= Pioneer and Fayette Railroad =

Railroad that operated in Ohio, USA

The Pioneer and Fayette Railroad (PF) was a railroad that operated in Ohio.

The P&F began operations in November 1934 using abandoned Toledo and Western Railroad trackage between Pioneer and Fayette, Ohio. The P&F connected with the Wabash at Franklin Junction near Alvordton, Ohio.

Motive power for the P&F was a Plymouth 25-ton model HL 4-wheel gasoline locomotive (builder plate #3835) built in 1936. The locomotive was first numbered 102 and later became number 10.

Track diagram, ca. 1986

About 1943, the P&F was cut back to 0.5 miles of track at Franklin Junction and freight was trans-loaded onto P&F trucks for final delivery. The only industry actually located on the P&F was a small feed/grain facility, which also served as the railroad's engine maintenance shed, since both the "main track" and passing track ran through the building.

In 1986, grant money was obtained in an attempt to revitalize the P&F, which by then was out of service. The line was upgraded with new rails, ties and heavy ballast. Plymouth No. 10, was given a complete reconstruction and re-engined with a 1985 Oldsmobile 98 engine.

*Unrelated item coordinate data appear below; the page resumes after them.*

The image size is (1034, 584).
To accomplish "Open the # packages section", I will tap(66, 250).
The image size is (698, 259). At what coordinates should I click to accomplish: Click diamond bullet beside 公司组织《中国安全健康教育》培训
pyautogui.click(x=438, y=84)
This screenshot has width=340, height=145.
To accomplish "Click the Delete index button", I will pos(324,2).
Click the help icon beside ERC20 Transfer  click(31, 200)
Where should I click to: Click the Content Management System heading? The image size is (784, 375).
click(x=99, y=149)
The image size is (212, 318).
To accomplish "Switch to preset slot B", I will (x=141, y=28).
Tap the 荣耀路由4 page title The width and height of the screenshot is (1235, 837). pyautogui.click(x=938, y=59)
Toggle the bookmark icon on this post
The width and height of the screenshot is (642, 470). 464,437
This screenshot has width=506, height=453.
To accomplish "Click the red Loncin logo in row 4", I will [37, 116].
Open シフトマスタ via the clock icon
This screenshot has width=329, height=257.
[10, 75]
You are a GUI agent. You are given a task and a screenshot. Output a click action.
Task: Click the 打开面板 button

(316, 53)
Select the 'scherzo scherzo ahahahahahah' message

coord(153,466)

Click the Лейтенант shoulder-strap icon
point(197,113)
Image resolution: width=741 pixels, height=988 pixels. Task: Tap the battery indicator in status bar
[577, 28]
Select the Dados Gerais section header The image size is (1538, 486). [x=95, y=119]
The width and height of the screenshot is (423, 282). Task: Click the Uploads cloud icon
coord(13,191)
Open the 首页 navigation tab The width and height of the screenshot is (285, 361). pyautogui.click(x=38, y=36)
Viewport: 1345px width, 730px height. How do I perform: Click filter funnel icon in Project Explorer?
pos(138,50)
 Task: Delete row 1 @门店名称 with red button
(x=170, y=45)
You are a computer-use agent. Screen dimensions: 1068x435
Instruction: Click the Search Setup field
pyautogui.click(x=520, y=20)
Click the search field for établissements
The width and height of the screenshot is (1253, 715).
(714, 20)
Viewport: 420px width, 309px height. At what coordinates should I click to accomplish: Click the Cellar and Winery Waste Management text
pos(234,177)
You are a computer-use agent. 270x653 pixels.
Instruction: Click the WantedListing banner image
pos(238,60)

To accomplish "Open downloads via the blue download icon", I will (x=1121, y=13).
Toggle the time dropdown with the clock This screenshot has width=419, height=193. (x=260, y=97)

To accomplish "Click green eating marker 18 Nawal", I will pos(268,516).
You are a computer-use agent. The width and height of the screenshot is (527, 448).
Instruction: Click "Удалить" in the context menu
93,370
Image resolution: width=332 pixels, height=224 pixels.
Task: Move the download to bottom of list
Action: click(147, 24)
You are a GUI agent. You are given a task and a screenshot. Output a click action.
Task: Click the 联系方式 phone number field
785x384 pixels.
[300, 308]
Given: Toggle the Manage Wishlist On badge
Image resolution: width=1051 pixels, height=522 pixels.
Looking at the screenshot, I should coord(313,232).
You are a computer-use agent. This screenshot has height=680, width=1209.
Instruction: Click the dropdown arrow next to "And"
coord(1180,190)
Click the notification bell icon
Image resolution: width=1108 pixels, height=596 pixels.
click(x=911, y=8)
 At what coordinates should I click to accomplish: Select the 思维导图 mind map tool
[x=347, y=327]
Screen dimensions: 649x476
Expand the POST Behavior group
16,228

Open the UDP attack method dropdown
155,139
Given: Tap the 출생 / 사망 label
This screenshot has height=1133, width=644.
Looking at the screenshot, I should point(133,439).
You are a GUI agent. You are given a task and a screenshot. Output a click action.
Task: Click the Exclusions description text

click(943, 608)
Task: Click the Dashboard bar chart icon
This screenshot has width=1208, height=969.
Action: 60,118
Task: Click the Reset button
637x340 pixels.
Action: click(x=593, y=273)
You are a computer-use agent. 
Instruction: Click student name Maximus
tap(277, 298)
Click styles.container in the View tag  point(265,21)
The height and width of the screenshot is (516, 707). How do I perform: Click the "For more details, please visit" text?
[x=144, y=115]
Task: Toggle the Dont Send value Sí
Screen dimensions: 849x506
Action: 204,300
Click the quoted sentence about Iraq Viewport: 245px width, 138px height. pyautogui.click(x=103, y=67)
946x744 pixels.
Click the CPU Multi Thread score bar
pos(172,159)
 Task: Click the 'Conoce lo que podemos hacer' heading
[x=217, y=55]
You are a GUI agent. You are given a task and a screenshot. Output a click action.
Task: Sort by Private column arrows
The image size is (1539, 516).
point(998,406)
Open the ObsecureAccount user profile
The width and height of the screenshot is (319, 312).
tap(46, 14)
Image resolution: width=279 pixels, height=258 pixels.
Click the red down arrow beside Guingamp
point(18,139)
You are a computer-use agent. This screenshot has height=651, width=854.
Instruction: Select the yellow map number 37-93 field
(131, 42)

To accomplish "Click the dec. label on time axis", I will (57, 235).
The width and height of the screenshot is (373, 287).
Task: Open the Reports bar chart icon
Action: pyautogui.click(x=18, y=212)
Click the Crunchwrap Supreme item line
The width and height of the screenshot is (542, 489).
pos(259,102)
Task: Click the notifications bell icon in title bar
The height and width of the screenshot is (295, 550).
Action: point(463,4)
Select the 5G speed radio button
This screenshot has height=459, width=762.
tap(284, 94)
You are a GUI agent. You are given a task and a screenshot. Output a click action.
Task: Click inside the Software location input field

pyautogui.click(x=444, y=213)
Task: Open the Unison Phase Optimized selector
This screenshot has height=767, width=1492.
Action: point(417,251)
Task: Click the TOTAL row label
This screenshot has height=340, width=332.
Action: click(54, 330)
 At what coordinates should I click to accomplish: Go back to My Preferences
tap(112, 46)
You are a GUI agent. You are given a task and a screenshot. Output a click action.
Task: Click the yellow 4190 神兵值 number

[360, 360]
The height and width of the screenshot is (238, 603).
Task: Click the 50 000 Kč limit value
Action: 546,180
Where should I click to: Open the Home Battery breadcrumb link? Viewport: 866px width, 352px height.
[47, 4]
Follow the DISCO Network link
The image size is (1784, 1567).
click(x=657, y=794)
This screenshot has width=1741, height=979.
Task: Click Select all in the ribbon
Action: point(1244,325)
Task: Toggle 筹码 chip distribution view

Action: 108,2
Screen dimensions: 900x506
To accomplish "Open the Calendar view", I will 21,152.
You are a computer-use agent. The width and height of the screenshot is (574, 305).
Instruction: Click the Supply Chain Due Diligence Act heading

It was intended that the P&F would become the unloading point for shipments of grain for a large hog farm located nearby, but apparently, rate divisions with the Norfolk Southern Railway could not be worked out, leaving little or no traffic on the revitalized P&F.

The P&F was abandoned in 1992; its tariff was cancelled in July 1994. Locomotive number 10 was sold in 1993 to Colasanti's Tropical Garden in Ruthven, Ontario where it was re-lettered as the fictitious "Buckwheat & Durham Railroad" number 1. Around January 1996 it was sold to W.G. Thompson & Sons Ltd. for their grain facility at Kent Bridge, Ontario.